Material and Methods: From December 2000 to March 2006, 90 patients underwent PEA. Type and grade of TR and end-diastolic eccentricity index were studied by echo. RV tele-diastolic and tele-systolic volumes and RV ejection fraction were measured by cardiac MR. Hemodynamic variables were obtained through right heart catheterization. Patients with a full set of pre-operative data (n=66) were studied pre-discharge, then at 3 months, 1 and 3 years post-operatively.

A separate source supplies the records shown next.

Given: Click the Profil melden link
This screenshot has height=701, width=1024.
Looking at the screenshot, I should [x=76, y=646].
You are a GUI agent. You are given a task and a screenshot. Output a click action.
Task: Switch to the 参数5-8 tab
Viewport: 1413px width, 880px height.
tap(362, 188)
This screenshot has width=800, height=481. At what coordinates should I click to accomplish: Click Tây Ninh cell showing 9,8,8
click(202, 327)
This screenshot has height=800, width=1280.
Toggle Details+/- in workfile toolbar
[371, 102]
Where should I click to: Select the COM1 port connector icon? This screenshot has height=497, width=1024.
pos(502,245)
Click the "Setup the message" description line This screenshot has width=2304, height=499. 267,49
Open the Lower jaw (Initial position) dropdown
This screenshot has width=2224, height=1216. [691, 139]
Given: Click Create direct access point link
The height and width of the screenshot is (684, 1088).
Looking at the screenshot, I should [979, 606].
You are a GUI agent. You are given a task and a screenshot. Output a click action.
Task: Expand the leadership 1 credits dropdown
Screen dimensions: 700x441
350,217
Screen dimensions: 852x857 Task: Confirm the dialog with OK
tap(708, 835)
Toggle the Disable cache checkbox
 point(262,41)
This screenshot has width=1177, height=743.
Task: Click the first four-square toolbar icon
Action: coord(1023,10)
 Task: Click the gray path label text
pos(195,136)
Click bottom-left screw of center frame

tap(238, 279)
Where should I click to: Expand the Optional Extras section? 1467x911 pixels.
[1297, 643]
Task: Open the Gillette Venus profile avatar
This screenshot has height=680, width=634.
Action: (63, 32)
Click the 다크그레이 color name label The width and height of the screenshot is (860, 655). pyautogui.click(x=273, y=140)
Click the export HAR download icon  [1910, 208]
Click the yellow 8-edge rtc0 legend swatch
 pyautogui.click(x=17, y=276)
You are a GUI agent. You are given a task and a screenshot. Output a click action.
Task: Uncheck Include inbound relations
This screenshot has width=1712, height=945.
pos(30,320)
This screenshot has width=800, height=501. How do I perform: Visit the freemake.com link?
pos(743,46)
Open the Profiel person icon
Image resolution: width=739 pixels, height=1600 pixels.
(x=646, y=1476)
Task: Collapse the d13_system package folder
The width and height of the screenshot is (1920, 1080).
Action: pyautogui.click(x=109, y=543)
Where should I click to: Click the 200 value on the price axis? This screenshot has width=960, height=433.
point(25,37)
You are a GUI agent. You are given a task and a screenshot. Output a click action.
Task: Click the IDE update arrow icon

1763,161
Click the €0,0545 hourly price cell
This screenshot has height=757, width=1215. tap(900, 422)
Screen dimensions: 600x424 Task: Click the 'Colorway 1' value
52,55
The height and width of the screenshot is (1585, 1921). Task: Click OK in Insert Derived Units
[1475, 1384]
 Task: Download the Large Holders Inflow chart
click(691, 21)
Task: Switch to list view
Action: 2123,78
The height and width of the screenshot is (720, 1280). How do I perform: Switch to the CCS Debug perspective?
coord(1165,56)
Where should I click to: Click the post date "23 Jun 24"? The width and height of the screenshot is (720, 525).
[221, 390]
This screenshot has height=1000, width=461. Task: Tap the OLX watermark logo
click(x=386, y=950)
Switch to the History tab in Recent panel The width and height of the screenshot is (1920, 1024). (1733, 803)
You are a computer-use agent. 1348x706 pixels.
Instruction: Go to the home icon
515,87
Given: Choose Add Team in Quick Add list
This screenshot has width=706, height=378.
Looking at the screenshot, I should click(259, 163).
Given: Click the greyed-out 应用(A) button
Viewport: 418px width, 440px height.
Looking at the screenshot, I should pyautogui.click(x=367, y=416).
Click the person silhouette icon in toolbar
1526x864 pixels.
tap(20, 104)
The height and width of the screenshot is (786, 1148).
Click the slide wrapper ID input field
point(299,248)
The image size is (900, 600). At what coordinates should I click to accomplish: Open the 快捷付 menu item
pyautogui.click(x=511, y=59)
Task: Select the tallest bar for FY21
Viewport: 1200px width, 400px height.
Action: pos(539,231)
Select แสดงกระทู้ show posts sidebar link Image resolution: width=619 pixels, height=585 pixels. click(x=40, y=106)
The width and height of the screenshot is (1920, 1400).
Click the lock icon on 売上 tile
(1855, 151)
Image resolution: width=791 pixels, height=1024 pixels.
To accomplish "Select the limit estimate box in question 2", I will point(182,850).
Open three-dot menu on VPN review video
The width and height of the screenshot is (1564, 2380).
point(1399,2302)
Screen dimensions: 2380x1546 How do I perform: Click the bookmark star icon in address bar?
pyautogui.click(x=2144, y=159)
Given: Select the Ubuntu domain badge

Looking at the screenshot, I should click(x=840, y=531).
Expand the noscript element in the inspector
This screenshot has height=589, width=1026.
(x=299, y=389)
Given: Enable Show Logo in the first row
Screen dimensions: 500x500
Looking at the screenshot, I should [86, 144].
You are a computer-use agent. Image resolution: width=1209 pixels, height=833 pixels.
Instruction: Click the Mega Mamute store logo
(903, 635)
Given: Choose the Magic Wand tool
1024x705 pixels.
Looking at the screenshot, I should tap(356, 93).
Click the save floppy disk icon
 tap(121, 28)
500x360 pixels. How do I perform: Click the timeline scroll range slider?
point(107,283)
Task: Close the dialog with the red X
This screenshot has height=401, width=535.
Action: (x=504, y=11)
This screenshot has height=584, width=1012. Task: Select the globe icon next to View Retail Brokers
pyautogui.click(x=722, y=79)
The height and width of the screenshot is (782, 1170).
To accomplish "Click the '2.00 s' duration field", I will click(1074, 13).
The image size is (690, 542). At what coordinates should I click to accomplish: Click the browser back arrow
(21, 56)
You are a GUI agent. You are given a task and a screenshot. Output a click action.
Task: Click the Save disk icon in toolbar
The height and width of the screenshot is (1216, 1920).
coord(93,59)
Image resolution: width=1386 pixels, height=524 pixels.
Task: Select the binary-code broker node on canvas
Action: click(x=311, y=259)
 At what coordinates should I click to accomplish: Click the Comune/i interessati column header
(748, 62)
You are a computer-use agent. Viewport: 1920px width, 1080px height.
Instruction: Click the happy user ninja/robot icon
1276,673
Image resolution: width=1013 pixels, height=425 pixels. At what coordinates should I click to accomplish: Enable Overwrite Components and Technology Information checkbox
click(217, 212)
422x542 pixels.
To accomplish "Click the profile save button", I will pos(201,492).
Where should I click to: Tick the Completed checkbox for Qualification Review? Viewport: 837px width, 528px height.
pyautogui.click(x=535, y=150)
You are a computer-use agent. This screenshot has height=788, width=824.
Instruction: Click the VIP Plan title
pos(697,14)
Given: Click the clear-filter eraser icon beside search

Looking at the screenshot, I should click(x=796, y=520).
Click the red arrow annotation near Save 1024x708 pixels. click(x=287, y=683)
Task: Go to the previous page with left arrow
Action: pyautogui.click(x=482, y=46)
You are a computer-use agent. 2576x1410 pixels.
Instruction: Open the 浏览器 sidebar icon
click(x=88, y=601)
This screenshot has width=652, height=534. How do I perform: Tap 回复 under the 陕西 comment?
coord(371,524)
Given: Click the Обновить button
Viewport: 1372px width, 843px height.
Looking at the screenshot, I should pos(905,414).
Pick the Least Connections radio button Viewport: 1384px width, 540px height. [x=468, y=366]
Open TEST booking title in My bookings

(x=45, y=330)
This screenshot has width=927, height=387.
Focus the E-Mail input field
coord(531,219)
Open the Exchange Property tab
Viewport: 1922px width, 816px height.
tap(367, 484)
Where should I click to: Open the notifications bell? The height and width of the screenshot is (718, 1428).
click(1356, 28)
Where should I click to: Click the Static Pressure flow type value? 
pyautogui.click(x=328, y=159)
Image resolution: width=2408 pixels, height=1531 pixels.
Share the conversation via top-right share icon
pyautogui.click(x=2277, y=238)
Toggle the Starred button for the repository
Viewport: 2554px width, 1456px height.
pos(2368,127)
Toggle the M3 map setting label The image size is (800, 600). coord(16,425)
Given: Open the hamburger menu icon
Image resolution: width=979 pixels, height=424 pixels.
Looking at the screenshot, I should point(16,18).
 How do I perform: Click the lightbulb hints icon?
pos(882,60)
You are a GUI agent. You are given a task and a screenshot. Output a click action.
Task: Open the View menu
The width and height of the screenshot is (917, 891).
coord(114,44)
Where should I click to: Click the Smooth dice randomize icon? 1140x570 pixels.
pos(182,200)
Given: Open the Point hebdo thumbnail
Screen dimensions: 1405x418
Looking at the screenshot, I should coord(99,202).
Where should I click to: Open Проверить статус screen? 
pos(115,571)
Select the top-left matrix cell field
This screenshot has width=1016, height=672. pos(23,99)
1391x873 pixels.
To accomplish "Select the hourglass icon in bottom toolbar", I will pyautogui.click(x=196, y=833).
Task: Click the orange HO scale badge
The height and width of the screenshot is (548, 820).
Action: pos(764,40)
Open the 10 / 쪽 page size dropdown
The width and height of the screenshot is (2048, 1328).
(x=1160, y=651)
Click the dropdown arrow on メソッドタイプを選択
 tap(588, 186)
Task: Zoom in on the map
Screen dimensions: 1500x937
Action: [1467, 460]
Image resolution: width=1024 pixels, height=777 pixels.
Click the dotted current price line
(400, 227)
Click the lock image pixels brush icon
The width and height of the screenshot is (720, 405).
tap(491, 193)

Results: After PEA, mortality rate was 4.5%. Hemodynamic recovery was immediate (Table⇓). TR dramatically improved and RV geometry almost normalized within the first few weeks post-operatively. RV systolic function fully recovered during the first post-operative year.
Conclusions: TR was always deemed functional. No surgical repair was performed. Yet, TR dramatically improved along with RV volume reduction and a change in RV chamber geometry. The presence, in a few patients, of secondary pulmonary arteriopathy due to long-standing pre-operative CTEPH accounts for the late slight increase in TR rate within a smaller cohort of individuals. In conclusion, after PEA the right ventricle rapidly reassumes normal size and shape, with resultant correction of TR, and without the need of adjunctive surgical procedures.